**WHAT IS EXPECTED**: Only lines holding the word "accomplish" are wanted. Copy them from the listing below.

**DATASET EXCERPTS**:
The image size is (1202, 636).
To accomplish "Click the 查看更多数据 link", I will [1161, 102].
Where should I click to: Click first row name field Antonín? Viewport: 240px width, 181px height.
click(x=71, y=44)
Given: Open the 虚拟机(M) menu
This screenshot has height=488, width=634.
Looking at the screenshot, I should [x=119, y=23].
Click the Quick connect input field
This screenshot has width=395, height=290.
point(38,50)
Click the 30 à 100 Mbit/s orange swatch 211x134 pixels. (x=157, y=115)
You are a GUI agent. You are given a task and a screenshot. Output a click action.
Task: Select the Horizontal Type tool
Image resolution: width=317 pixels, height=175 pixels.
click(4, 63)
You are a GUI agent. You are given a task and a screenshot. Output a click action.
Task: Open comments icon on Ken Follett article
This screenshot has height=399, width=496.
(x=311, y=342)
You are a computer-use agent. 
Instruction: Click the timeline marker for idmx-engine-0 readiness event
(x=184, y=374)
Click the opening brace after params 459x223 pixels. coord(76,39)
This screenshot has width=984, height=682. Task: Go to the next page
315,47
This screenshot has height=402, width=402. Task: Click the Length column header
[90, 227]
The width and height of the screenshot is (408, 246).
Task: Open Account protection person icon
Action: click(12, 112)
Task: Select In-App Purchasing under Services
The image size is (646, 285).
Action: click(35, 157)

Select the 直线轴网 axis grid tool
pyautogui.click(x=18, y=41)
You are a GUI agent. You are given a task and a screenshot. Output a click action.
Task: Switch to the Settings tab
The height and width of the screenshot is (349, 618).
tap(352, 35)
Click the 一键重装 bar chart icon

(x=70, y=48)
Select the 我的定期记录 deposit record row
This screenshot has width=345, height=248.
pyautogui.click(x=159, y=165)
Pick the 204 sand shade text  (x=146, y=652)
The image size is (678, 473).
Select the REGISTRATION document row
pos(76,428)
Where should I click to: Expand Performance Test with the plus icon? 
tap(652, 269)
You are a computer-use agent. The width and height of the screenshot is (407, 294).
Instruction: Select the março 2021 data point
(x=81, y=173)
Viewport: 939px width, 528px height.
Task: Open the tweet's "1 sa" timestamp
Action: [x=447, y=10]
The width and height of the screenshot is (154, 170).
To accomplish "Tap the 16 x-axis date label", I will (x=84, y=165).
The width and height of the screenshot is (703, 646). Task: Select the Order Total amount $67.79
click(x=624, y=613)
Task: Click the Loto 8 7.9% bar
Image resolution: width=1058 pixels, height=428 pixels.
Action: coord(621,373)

**RESULT FOR THIS TASK**:
To accomplish "Click the 查看更多数据 link", I will [1161, 102].
To accomplish "Tap the 16 x-axis date label", I will (x=84, y=165).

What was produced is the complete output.